We provide here code to replicate Figures 1C and 2 from Example 1 of our manuscript. We rely on R packages tidyverse and ggplot2 for cleaner coding and advanced visualizations.
As described in Web Appendix C, we define ratio of events to patients, control median survival, and accrual duration as increasing functions of HR:
fun_hr <- function(HR, k, range.min, range.max) {
(HR-0.3) / (0.9-0.3) * exp(k*(HR-0.3)) / exp(k*(0.9-0.3)) * (range.max-range.min) + range.min
}
The actual assumptions are visualized below:
HR.vec <- seq(0.3, 0.9, 0.01)
plot(HR.vec, fun_hr(HR=HR.vec, k=5, range.min=0.6, range.max=0.7),
xlab="Hazard ratio",
ylab="d/n ratio",
type="l")
plot(HR.vec, fun_hr(HR=HR.vec, k=0, range.min=6, range.max=24),
xlab="Hazard ratio",
ylab="Control median survival (months)",
type="l")
plot(HR.vec, fun_hr(HR=HR.vec, k=2.3, range.min=12, range.max=48),
xlab="Hazard ratio",
ylab="Accrual duration (months)",
type="l")
To calculate power across a vector of hazard ratios (HR.vec
) and randomization ratio (p1.vec
), we begin by initializing the output table. Note that, in addition to keeping track of the power, the table also keeps track of the number of expected events contributed by each arm. Also, for the sake of efficency, the range of scenarios covered in this exercise will be less than that in the manuscript. The resulting figure will therefore be coarser:
p1.vec <- seq(0.5, 0.7, 0.05)
optimal <- tibble(
p1 = rep(p1.vec, each=length(HR.vec)),
HR = rep(HR.vec, length(p1.vec)),
accr_time = fun_hr(HR=HR, k=2.3, range.min=12, range.max=48),
d = (qnorm(0.975)+qnorm(0.9))^2/0.5/0.5/log(HR)^2, # schoenfeld 1981
n = d / fun_hr(HR, k=5, range.min=0.6, range.max=0.7),
m = fun_hr(HR=HR, k=0, range.min=6, range.max=24),
total_time = 0,
power=0,
events0=0,
events1=0
)
We then fill in the table using the functions power_two_arm
and exp_events
described in the vignette basic_functionalities:
R <- dim(optimal)[1]
for (r in 1:R) {
# scenario specific parameters
p1 <- optimal$p1[r]
HR <- optimal$HR[r]
accr_time <- optimal$accr_time[r]
d <- optimal$d[r]
n <- optimal$n[r]
m <- optimal$m[r]
# create arm objects
arm0 <- create_arm(size=n*(1-p1),
accr_time=accr_time,
accr_interval=accr_time*c(0,0.25,0.5,1), # piecewise-uniform accrual
accr_param=c(0.05,0.25,0.7),
surv_scale=per2haz(m),
loss_scale=per2haz(m)*0.05,
follow_time=12)
arm1 <- create_arm(size=n*p1,
accr_time=accr_time,
accr_interval=accr_time*c(0,0.25,0.5,1),
accr_param=c(0.05,0.25,0.7),
surv_scale=per2haz(m/HR),
loss_scale=arm0$loss_scale,
follow_time=12)
# update total_time and follow_time
duration <- exp_duration(arm0, arm1, d=d)

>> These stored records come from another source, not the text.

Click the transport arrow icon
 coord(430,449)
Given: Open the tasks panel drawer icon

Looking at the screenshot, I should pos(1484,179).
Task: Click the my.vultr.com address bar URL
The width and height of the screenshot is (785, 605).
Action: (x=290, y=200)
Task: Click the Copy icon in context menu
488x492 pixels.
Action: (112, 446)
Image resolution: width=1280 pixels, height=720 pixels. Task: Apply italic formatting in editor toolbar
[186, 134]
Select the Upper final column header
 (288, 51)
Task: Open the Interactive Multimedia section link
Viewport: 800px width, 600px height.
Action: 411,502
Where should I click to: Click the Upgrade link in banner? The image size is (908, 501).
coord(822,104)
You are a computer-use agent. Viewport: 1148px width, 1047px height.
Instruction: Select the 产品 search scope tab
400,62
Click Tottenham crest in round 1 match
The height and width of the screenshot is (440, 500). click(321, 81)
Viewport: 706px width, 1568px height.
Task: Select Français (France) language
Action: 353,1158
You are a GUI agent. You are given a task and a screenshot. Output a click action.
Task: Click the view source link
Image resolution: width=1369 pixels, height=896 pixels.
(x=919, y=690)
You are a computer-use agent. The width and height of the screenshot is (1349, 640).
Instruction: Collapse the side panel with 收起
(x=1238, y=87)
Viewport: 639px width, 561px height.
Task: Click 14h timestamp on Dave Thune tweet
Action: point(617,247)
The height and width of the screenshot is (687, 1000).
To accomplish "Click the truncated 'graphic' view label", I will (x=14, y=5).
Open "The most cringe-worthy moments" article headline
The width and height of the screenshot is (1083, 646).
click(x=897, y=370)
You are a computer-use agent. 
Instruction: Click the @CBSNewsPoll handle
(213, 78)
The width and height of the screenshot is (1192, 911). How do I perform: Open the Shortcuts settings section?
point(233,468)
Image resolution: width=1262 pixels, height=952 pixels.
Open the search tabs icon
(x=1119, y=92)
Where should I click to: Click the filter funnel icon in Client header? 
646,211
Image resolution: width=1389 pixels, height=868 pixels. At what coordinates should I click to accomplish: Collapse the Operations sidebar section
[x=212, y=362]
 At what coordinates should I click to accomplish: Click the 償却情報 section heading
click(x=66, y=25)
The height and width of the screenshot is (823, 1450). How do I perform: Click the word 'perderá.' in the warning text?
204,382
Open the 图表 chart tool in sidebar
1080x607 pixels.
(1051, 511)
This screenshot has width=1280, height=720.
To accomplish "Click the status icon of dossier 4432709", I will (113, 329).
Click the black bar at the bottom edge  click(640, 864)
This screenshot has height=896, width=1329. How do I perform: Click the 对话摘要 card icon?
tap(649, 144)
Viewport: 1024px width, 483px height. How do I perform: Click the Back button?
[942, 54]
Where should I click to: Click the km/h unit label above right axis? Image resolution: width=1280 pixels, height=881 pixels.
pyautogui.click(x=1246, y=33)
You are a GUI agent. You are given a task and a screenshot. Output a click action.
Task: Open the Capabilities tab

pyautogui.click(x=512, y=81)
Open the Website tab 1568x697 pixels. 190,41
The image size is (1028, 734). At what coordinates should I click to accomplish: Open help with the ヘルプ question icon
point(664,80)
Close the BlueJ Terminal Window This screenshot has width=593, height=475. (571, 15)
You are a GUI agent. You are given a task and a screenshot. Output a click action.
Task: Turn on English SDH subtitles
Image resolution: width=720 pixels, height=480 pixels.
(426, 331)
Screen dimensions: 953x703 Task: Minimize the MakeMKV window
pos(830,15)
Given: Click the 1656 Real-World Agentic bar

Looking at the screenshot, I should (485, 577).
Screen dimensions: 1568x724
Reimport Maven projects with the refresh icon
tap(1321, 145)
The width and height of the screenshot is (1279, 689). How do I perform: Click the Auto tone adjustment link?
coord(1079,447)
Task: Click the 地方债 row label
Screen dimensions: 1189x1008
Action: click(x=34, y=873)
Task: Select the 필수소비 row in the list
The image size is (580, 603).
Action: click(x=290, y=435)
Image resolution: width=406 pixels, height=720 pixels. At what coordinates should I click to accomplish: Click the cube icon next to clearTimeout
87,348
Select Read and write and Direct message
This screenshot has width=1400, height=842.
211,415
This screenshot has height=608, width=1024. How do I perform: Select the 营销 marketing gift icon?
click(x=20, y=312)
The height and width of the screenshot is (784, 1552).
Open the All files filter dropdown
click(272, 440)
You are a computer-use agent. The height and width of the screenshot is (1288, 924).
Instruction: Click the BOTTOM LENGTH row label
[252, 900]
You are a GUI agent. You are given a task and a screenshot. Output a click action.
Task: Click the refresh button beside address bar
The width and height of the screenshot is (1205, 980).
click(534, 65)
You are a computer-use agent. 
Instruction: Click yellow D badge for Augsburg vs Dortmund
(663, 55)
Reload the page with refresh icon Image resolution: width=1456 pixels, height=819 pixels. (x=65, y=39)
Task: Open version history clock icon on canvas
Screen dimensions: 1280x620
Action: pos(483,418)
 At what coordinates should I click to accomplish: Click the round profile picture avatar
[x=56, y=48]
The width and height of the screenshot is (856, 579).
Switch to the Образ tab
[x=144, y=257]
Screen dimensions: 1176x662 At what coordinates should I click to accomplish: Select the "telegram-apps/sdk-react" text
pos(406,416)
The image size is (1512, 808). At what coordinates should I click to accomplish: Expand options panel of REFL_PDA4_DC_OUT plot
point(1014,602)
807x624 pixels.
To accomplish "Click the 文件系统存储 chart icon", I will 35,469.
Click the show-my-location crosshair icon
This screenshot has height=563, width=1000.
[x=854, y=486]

arm0$total_time <- duration
arm0$follow_time <- duration - arm0$accr_time
arm1$total_time <- duration
arm1$follow_time <- duration - arm1$accr_time
# record results
optimal$total_time[r] <- duration
optimal$power[r] <- power_two_arm(arm0, arm1)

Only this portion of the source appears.